In order to repeat the test I performed earlier today, I also added c:\windows\system32\notepad.exe to the User Space tab with Include set to Yes, in addition to the entry for c:\notepad.exe used to test AG 4.0.

c:\notepad.exe continued to be blocked from launching at both the Medium and Locked Down protection levels, as expected. c:\windows\system32\notepad.exe was blocked at the Locked Down protection level but was allowed to run at the Medium protection level with Privacy Mode enabled - I was unable to use it to access a Private Folder. This is clearly a bug that didn't exist in AG 4.0, as notepad.exe is unsigned on my system. Either I shouldn't have been able to add c:\windows\system32\notepad.exe to the User Space tab or, if this is a design change from AG 4.0, it shouldn't have been allowed to run with Include set to Yes.

 

See my reply to stackz above.

 

Thanks for trying this and confirming the bug, although your ability to access a Private Folder was different to the test result I got. Maybe there's a difference between Windows XP and Windows 7 in this respect. While I think of it, did you check whether notepad.exe is signed on Windows 7? It isn't on Windows XP, but maybe things are different with Windows 7.

 

Notepad is not signed on Windows 7 either.

 

I was busy all night working on another project. I will try installing AG 4.1 beta again a little later since 4 does not allow you to add anything from the Windows folder to the userspace.

 

Okay, thanks. The behaviour should be the same as on Windows XP then.

 

does the XML being unicode now helps compatibility with asian software?

 

Yes, AG should now work on Chinese, and Japanese OS's.
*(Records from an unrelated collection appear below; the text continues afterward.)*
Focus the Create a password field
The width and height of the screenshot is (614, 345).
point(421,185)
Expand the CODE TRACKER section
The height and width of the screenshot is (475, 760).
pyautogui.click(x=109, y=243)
Barb, mentioned this in post 1526.

 

thanks, one more reason to upgrade to 4.1 when its ready.

 

Thanks, i clicked on guarded apps tab and clicked on settings under folders and added c:\Sandbox and set it to read/write works perfectly!

Only thing in activity report im not sure of and cant find nothing from searching is:

Prevented process <pid: 2756> from writing to <c:\bootsqm.dat> and <pid: 3380> from writing to <c:\windows\appcompat\programs\recentfilecache.bcf>

Apart from them two which im unsure of its working perfectly fine with WSA, EAM and Sandboxie. Also i mostly use it in locked down when downloading/installing steam games is is best to set it to install/medium?.
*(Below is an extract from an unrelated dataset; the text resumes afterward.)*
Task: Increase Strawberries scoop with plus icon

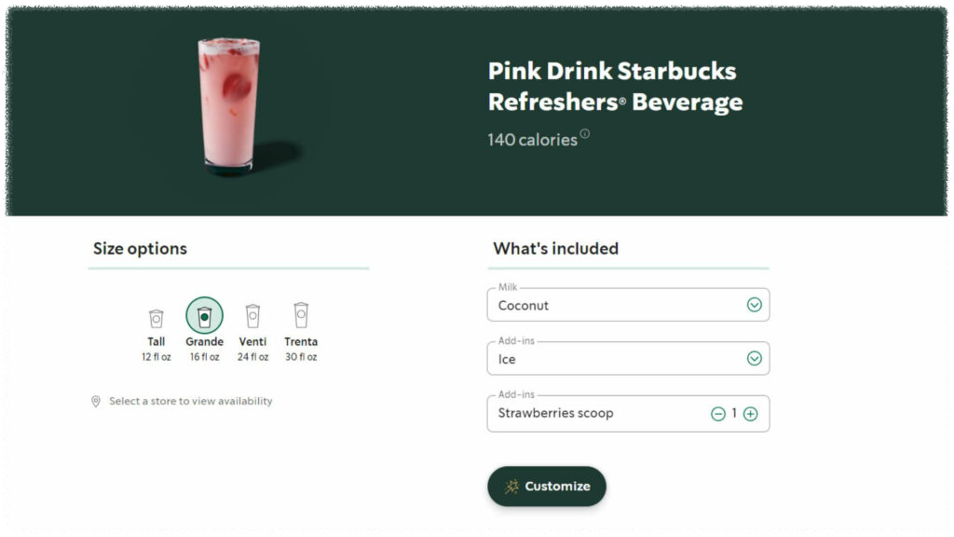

Soon as the 10 day trial is up im gona buy a copy such a awsome piece of software and has no effect on my machine its like it aint there, great job

 

I get those alerts too so no worries! I don't get them in Medium though (I also run in Locked-down mode most of the time).

I usually set AppGuard to Install when starting a game for the first time so that everything with the game can be installed. The next time I keep AppGuard to Locked-down mode. After the game is first installed, automatic updates via Steam does not require you to lower defense to Install again.

 

Ah thanks same as what i do. I did forget the 1st time when grabbing the cs go update so had to run it again i just got to remember to change that slider.

 

First time ever, I'm encountering AppGuard blocking Netbeans from saving files
--------
I removed all rules added today and rebooted, problem gone.

 

Even for the pre-configured programs?